- **WORK TASK A**: In the article on heart muscle repair after a heart attack, what does the new technology use to deliver mutated transcription factors to mouse hearts?
- **WORK TASK B**: Transcribe the part of the article on heart muscle repair after a heart attack that opens with the words containing "Researchers at the" and closes with "the myocardial infarction.".
- **WORK TASK C**: Pick up the article on heart muscle repair after a heart attack and continue it after its last sentence.

- **SELECTED TEXT**:
□ □ □ □ □ □ □
Medical intervention that enables the heart to repair or regenerate cells damaged following a heart attack could soon be a new strategy for treating heart diseases.

Researchers at the University of Houston in the United States have reported a first-of-its-kind technology that not only repairs heart muscle cells in mice but also regenerates them following a heart attack, or myocardial infarction as it is medically known.

Myocardial infarction is a medical emergency where your heart muscles begin to die because they are not getting enough blood flow. This is usually caused by a blockage in the arteries that supply blood to your heart. If blood flow is not restored quickly, a heart attack can cause permanent heart damage and possibly death.

Results from the Global Burden of Disease study by the Institute for Health Metrics and Evaluation (IHME) at the University of Washington in the US, found that Coronary heart disease (CHD) to be the leading cause of morbidity and mortality throughout the world. The most common form of CHD is the myocardial infarction.

It is estimated 82 percent of deaths in low- and middle-income countries are caused by CVD and that nearly 24 million will die from CVDs by 2030. According to medical analysts, the ground-breaking new finding by scientists at University of Houston has the potential to become a powerful clinical strategy for treating heart disease in humans. The new technology developed by the team of researchers uses synthetic messenger ribonucleic acid (mRNA) to deliver mutated transcription factors — proteins that control the conversion of DNA into RNA — to mouse hearts.
□ □ □ □ □ □ □
- **RECORDS SUPPLIED**:
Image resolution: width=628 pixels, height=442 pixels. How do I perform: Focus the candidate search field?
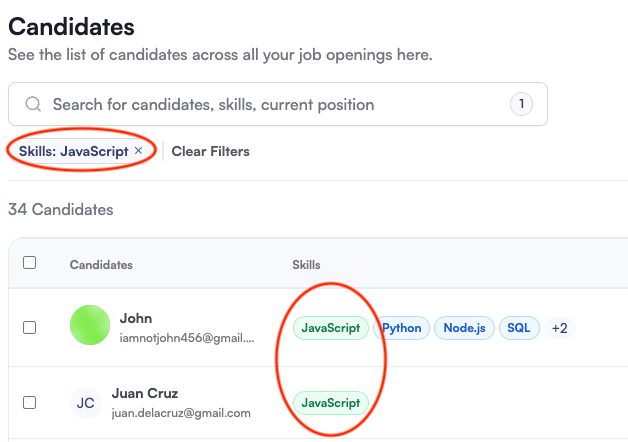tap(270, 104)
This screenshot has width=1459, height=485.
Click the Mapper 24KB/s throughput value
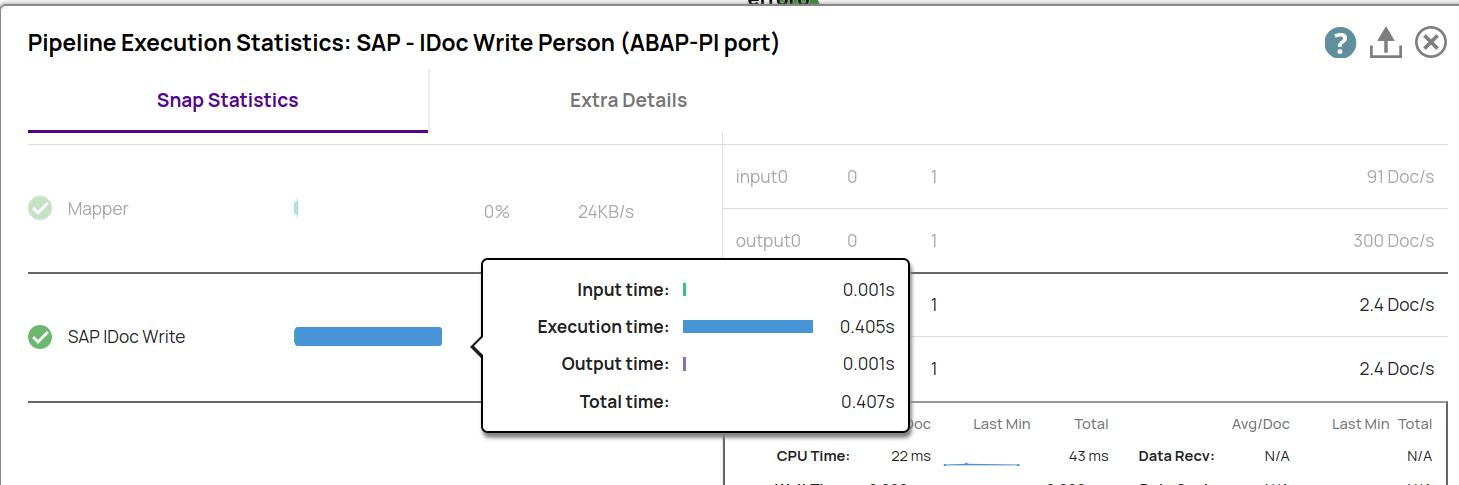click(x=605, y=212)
□ □ □ □ □ □ □
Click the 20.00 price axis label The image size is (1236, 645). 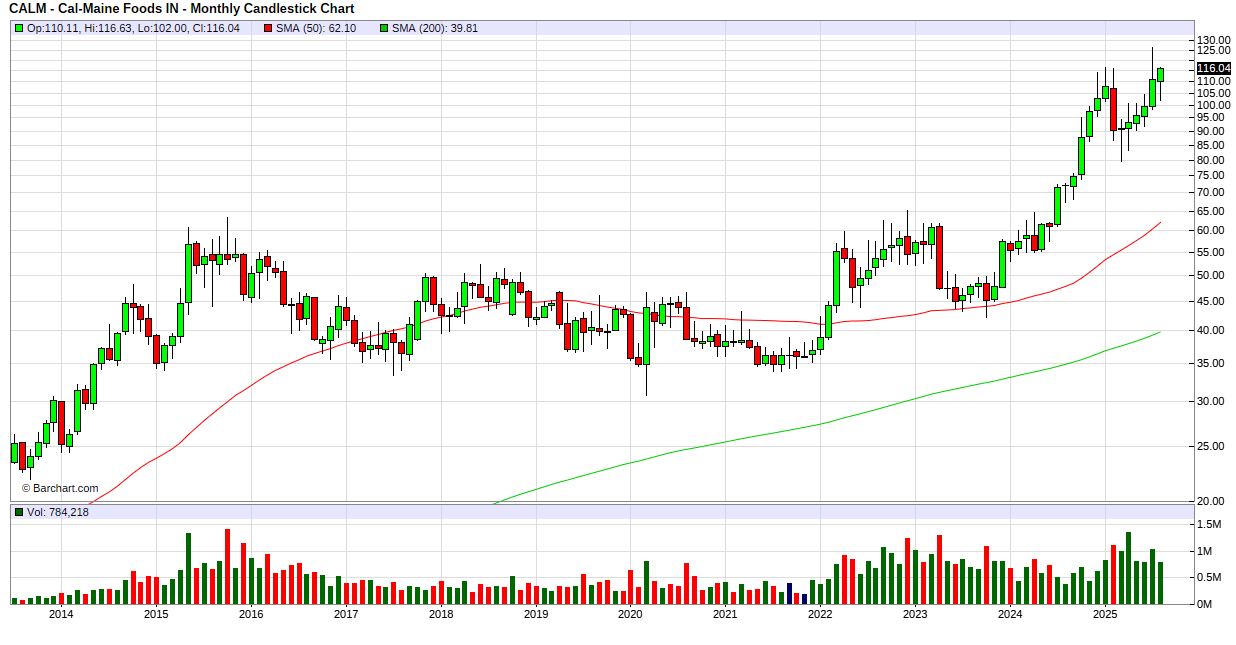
□ □ □ □ □ □ □
- **WRITTEN ANSWER A**: Synthetic messenger ribonucleic acid (mRNA).

- **WRITTEN ANSWER B**:
Researchers at the University of Houston in the United States have reported a first-of-its-kind technology that not only repairs heart muscle cells in mice but also regenerates them following a heart attack, or myocardial infarction as it is medically known.

Myocardial infarction is a medical emergency where your heart muscles begin to die because they are not getting enough blood flow. This is usually caused by a blockage in the arteries that supply blood to your heart. If blood flow is not restored quickly, a heart attack can cause permanent heart damage and possibly death.

Results from the Global Burden of Disease study by the Institute for Health Metrics and Evaluation (IHME) at the University of Washington in the US, found that Coronary heart disease (CHD) to be the leading cause of morbidity and mortality throughout the world. The most common form of CHD is the myocardial infarction.

- **WRITTEN ANSWER C**:
The researchers demonstrated — through experiments conducted in vitro tissue culture dishes of muscle cells isolated from mouse hearts — that two mutated transcription factors, Stemin and YAP5SA, work in tandem to increase the replication of cardiomyocytes, or heart muscle cells in mouse heart cells.

Stemin is responsible for turning on stem cell-like properties in cardiomyocytes. Meanwhile, YAP5SA works by promoting organ growth that causes the myocytes to replicate even more. The aim of the experiments was to dedifferentiate the cardiomyocyte into a more stem cell-like state so that they could then regenerate and proliferate.

The study showed that, at least in vitro, Stemin and YAP5SA could be coaxed to repair damaged mouse hearts. Most notably, myocyte nuclei replicated on average 15-fold in 24 hours following heart injections that delivered those transcription factors.

When both transcription factors were injected into infarcted adult mouse hearts, the results surprised the scientists. The researchers discovered that cardiac myocytes multiplied rapidly within a day, and that over the next month hearts were repaired to near normal cardiac pumping function with little scarring.

An added benefit of using synthetic mRNA, is that it disappears in a few days as opposed to gene therapies delivered to cells by viral vectors. The use of viral vectors also raises several biosafety concerns, as they cannot be easily stopped once they are initiated. On the other hand, mRNA-based delivery turns over quickly and disappears.

No one has been able to do this to this extent before, and even though the experiments were on mouse heart cells, the researchers behind the finding believe that it could become a possible treatment for human heart patients in the future.

The findings are especially important because less than 1 percent of adult cardiac muscle cells can regenerate. Most people die with most of the same cardiomyocytes they had in the first month of life. When there is a heart attack and heart muscle cells die, the contracting ability of the heart is lost.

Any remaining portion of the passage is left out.